Contributor Comments

These were two cases both involving damage to the spinal accessory nerve during a carotid endarterectomy. In both cases the essential allegation was excessive traction during surgery. The two cases are slightly different but ultimately reach the same decision, namely that negligence played no role and that the damage suffered was a complication of the surgery. Shovelton involved the allegation that in addition to the spinal accessory nerve there was damage to the brachial plexus, caused by excessive traction, and that this was the consequence of negligence. The court was asked to conclude whether such damage had in fact occurred. In PE the question was whether the traction had caused the damage or whether it has inflamed the nerve which triggered the complication.

The fact that negligence played no part is illustrative of the unpredictable nature of the human body.

As is obvious, no two individuals are the same and the courts have sought to emphasise that they should not be over zealous in finding negligence where medical evidence presents no likely explanation. The approach is summed up in the classical reference to Aeschylus by Brooke LJ in Ratcliffe v Plymouth & Torbay Health Authority [1998] PIQR 170 at page 176:

In my judgment the judge was entitled to reach this conclusion on the evidence before him. It was clear that the very experienced medical witnesses were doing their best to explain an untoward event which was on the frontiers of medical understanding. The human body is not a man-made engine. It is possible that a man’s body contains hidden weaknesses, particularly after nearly 50 years of life, which there has been no previous reason to identify. Medical science is not all-knowing. The Greek tragedian Aeschylus addressed the unforeseen predicaments of human frailty in terms of the sport of the gods. In a modern scientific age, the wisest of experts will sometimes have to say: “I simply do not know what happened.” The courts would be doing the practice of medicine a considerable disservice if in such a case, because a patient has suffered a grievous and unexpected outturn from a visit to hospital, a careful doctor is ordered to pay him compensation as if he had been negligent in the care he afforded to his patient. I will therefore turn now to that part of the case which was concerned with the evidence of what happened when the spinal injection was administered.”

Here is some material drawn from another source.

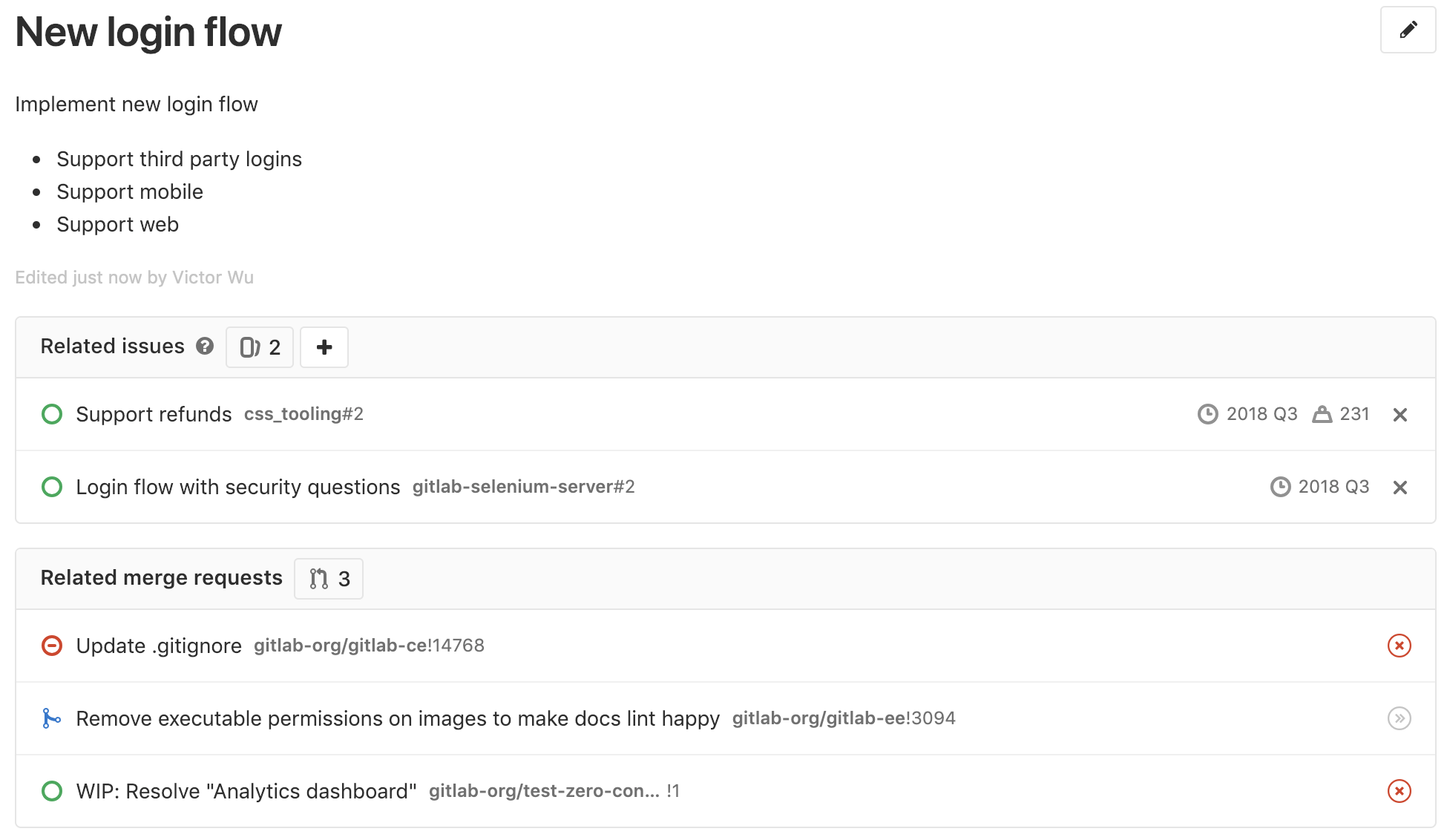Click the help icon next to Related issues
This screenshot has height=840, width=1447.
pos(204,347)
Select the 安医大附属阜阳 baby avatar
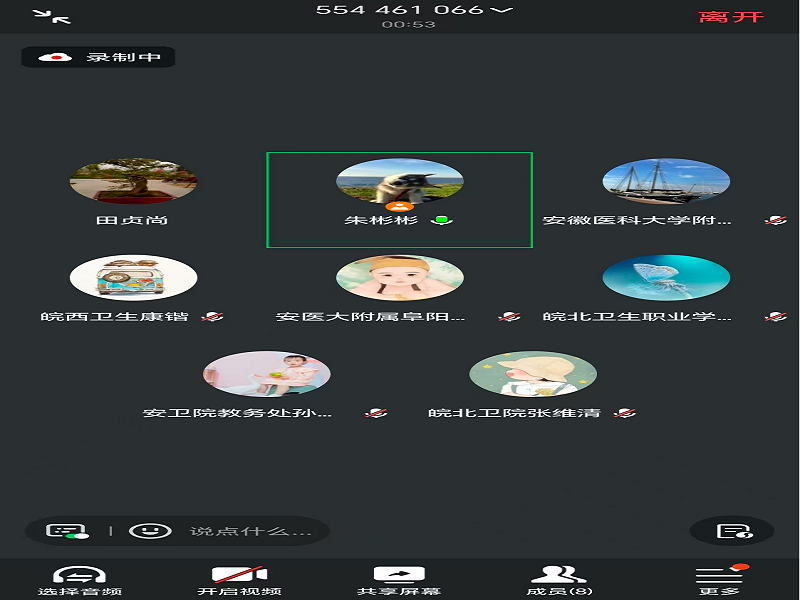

This approach is not just limited to the human body and has received endorsement at the highest level (with an altogether more modern literary reference) in Rhesa Shipping Co SA v Edmunds (The Popi M) [1985] 1 WLR 948:

My Lords, the late Sir Arthur Conan Doyle in his book The Sign of Four, describes his hero, Mr. Sherlock Holmes, as saying to the latter’s friend, Dr. Watson: “How often have I said to You that, when You have eliminated the impossible, whatever remains, however improbable, must be the truth?” It is, no doubt, on the basis of this well-known but unjudicial dictum that Bingham J. decided to accept the shipowners’ submarine theory, even though he regarded it, for seven cogent reasons, as extremely improbable.” (per Lord Brandon at page 955)

At first glance both PE and Shovelton may appear to be cases of res ipsa loquitur, however a closer inspection reveals that to be misleading. The starting point of res ipsa is that the event is usually caused by negligence but where the event is known to occur without apparent explanation such a presumption cannot arise. In practical terms the situation was helpfully summed up by Hobhouse LJ in Ratcliffe when he stated, “where expert and factual evidence is being called on both sides at trial its usefulness will normally have been long since exhausted” (at page 177).

There is a tendency to look for negligence in situations where an outcome is hard to explain. Judges usually start by expressing their sympathy towards the claimant and in that vein feel compelled to find negligence. However, the fact that experts are straining to explain why a consequence materialises bears logical force even if unpopular to the claimant. A judge should not quite pronounce the matter as elementary but remember the limits of medical science.